╭─ Record excerpts

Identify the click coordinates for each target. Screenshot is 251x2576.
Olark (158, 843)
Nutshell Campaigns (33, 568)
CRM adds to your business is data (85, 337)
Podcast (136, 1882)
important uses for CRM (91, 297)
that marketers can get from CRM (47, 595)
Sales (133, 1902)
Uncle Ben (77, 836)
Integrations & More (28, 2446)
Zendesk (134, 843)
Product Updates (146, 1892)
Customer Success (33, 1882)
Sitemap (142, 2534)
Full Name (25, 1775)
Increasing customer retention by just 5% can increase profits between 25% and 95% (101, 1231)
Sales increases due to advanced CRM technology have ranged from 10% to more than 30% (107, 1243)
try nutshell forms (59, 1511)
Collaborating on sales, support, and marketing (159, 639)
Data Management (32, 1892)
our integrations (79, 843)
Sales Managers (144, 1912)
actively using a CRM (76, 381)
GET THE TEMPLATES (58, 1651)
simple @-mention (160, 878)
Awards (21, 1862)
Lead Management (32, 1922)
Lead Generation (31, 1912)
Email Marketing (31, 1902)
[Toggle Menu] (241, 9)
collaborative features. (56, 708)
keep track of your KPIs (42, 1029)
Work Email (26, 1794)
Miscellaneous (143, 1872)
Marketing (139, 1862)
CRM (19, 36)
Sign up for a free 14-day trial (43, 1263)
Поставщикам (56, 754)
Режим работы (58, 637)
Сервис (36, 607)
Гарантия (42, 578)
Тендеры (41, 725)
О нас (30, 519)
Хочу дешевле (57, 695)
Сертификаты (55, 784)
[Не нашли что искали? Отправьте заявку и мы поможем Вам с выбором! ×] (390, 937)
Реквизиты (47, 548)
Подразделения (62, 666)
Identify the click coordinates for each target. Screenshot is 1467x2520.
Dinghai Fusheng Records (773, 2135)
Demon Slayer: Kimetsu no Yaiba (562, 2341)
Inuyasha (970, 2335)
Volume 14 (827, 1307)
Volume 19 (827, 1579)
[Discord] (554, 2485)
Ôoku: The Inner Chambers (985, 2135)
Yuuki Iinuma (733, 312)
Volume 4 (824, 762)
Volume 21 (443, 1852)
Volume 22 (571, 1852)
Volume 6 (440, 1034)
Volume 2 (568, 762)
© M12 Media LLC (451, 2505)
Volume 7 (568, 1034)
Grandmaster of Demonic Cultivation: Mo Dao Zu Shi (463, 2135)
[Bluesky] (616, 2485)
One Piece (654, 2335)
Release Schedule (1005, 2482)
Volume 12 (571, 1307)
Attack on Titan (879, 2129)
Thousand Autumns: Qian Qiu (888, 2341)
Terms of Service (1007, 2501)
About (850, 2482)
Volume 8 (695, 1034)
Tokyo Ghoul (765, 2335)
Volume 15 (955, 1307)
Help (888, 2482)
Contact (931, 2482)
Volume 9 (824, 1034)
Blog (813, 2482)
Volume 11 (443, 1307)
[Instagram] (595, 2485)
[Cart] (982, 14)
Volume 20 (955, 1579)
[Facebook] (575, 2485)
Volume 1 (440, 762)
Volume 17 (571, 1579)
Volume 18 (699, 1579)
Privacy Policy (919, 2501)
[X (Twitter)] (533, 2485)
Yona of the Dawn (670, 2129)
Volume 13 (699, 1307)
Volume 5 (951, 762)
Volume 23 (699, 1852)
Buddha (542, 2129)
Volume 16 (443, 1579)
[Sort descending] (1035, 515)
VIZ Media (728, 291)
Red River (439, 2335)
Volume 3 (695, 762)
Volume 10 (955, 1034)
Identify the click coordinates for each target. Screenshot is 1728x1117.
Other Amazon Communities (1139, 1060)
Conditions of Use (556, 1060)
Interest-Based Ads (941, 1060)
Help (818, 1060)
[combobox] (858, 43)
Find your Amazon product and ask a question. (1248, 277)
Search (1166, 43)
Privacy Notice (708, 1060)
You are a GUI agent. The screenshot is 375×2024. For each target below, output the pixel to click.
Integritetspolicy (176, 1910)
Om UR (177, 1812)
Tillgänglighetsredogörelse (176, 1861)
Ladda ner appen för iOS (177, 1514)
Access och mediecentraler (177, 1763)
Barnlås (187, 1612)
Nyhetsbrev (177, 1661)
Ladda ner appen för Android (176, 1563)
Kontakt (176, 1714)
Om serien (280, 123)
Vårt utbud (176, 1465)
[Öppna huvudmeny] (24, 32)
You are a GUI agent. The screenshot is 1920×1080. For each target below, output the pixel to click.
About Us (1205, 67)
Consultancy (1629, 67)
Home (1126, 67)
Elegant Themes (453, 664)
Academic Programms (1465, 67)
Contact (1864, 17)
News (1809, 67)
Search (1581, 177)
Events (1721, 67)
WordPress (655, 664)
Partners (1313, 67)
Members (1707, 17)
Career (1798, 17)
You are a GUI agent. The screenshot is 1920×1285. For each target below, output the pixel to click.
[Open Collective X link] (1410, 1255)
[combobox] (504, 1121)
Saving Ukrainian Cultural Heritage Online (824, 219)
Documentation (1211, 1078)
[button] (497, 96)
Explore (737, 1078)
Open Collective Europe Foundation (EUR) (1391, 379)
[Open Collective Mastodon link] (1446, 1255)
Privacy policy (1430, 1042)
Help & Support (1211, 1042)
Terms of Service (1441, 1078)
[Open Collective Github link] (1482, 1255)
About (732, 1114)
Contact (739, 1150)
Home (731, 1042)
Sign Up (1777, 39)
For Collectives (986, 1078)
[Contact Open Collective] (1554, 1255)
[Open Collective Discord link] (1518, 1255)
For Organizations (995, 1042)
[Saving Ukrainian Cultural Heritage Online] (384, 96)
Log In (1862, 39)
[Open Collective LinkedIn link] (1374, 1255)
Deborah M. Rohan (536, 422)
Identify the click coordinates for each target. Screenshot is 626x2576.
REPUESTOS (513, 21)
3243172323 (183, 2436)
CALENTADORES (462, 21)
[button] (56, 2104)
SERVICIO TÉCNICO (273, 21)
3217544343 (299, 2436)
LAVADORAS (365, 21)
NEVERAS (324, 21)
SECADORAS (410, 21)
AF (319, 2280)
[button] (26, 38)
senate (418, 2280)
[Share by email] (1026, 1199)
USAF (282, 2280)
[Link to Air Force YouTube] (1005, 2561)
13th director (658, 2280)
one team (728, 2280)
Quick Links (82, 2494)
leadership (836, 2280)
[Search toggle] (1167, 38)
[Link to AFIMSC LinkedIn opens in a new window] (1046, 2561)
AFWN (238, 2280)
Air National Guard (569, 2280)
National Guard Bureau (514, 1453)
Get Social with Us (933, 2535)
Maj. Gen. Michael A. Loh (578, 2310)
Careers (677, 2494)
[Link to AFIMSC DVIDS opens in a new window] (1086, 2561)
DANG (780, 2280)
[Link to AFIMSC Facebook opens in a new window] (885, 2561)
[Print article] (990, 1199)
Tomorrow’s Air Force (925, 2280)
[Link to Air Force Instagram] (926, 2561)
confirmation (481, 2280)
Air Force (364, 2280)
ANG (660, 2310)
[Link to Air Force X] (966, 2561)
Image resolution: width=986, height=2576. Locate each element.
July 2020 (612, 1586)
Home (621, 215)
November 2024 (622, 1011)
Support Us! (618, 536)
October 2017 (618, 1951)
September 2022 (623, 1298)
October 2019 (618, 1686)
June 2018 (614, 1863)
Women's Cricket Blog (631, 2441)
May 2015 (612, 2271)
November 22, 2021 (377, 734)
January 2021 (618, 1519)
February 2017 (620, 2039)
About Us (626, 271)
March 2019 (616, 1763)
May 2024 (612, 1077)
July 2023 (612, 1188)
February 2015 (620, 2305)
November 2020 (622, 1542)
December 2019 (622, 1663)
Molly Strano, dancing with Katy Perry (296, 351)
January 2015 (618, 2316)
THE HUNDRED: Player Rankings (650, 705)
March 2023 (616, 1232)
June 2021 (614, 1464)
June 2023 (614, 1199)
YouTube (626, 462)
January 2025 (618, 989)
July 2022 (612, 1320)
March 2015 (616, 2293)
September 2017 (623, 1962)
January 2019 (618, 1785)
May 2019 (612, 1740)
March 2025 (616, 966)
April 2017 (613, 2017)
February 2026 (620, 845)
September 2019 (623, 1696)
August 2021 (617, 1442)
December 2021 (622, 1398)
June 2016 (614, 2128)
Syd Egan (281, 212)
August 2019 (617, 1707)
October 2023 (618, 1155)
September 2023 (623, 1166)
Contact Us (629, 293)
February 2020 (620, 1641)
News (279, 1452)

╰─

## Task objective
Reproduce the entries above exactly, but only the lines between the line holding "Volume 11 (443, 1307)" and the line holding "Terms of Service (1441, 1078)", inclusive.

## Exercise answer
Volume 11 (443, 1307)
[Instagram] (595, 2485)
[Cart] (982, 14)
Volume 20 (955, 1579)
[Facebook] (575, 2485)
Volume 1 (440, 762)
Volume 17 (571, 1579)
Volume 18 (699, 1579)
Privacy Policy (919, 2501)
[X (Twitter)] (533, 2485)
Yona of the Dawn (670, 2129)
Volume 13 (699, 1307)
Volume 5 (951, 762)
Volume 23 (699, 1852)
Buddha (542, 2129)
Volume 16 (443, 1579)
[Sort descending] (1035, 515)
VIZ Media (728, 291)
Red River (439, 2335)
Volume 3 (695, 762)
Volume 10 (955, 1034)
Identify the click coordinates for each target. Screenshot is 1728x1117.
Other Amazon Communities (1139, 1060)
Conditions of Use (556, 1060)
Interest-Based Ads (941, 1060)
Help (818, 1060)
[combobox] (858, 43)
Find your Amazon product and ask a question. (1248, 277)
Search (1166, 43)
Privacy Notice (708, 1060)
You are a GUI agent. The screenshot is 375×2024. For each target below, output the pixel to click.
Integritetspolicy (176, 1910)
Om UR (177, 1812)
Tillgänglighetsredogörelse (176, 1861)
Ladda ner appen för iOS (177, 1514)
Access och mediecentraler (177, 1763)
Barnlås (187, 1612)
Nyhetsbrev (177, 1661)
Ladda ner appen för Android (176, 1563)
Kontakt (176, 1714)
Om serien (280, 123)
Vårt utbud (176, 1465)
[Öppna huvudmeny] (24, 32)
You are a GUI agent. The screenshot is 1920×1080. For each target below, output the pixel to click.
About Us (1205, 67)
Consultancy (1629, 67)
Home (1126, 67)
Elegant Themes (453, 664)
Academic Programms (1465, 67)
Contact (1864, 17)
News (1809, 67)
Search (1581, 177)
Events (1721, 67)
WordPress (655, 664)
Partners (1313, 67)
Members (1707, 17)
Career (1798, 17)
You are a GUI agent. The screenshot is 1920×1285. For each target below, output the pixel to click.
[Open Collective X link] (1410, 1255)
[combobox] (504, 1121)
Saving Ukrainian Cultural Heritage Online (824, 219)
Documentation (1211, 1078)
[button] (497, 96)
Explore (737, 1078)
Open Collective Europe Foundation (EUR) (1391, 379)
[Open Collective Mastodon link] (1446, 1255)
Privacy policy (1430, 1042)
Help & Support (1211, 1042)
Terms of Service (1441, 1078)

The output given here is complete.